Measuring turbulence energy with PIV in a backward-facing step flow

Abstract

Turbulence energy is estimated in a backward-facing step flow with three-component (3C, stereo) particle image velocimetry (PIV). Estimates of turbulence energy transport equation for convection, turbulence transport, turbulence production, viscous diffusion, and viscous dissipation in addition to Reynolds stresses are computed directly from PIV data. Almost all the turbulence energy terms in the backward-facing step case can be measured with 3C PIV, except the pressure-transport term, which is obtained by difference of the other turbulence energy terms.
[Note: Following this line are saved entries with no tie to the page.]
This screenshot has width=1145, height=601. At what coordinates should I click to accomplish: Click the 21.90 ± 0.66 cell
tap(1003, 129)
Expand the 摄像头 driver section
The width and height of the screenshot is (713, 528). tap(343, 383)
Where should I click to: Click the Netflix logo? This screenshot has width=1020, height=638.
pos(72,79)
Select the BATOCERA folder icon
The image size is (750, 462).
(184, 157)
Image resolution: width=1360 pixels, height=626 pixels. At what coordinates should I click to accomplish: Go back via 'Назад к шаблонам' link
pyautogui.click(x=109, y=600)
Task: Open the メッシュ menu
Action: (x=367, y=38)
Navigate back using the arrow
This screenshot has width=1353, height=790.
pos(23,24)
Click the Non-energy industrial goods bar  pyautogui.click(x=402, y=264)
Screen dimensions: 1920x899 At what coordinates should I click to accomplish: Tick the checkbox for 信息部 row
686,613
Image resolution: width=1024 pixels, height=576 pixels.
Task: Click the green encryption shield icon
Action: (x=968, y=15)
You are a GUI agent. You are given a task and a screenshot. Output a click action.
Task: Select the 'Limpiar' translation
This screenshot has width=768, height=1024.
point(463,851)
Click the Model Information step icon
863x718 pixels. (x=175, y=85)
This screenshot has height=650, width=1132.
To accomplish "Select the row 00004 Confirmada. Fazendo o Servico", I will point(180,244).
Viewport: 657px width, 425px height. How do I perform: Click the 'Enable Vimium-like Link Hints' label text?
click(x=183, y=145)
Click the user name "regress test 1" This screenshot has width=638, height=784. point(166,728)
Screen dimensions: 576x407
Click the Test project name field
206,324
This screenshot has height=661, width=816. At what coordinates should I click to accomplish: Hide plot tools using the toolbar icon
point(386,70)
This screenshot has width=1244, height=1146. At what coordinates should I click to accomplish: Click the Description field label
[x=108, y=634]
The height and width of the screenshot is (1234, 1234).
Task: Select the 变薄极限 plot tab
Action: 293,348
The effect of the velocity spatial sampling resolution in derivative estimations is investigated with four two-dimensional PIV measurement sets. This sampling resolution information is used to calibrate the turbulence energies estimated by 3C PIV measurements. The focus of this study is on the separated shear layer of the backward-facing step. The measurements with 3C PIV are carried out in a turbulent water flow at Reynolds number of about 15,000, based on the step height h and the inlet streamwise maximum mean velocity U 0. The expansion ratio (ER) is 1.5. Turbulence energy budget profiles in locations x/h=4, x/h=6, and x/h=10 are compared with DNS data of a turbulent flow. The shapes of profiles agree well with each other. Different ERs between the PIV case (1.5) and the DNS case (1.2) cause higher values for the turbulence energies measured by PIV than the energies by DNS when x/h=10 is approached. PIV results also show that the turbulence energy level in these experiments is generally higher than that of the DNS data.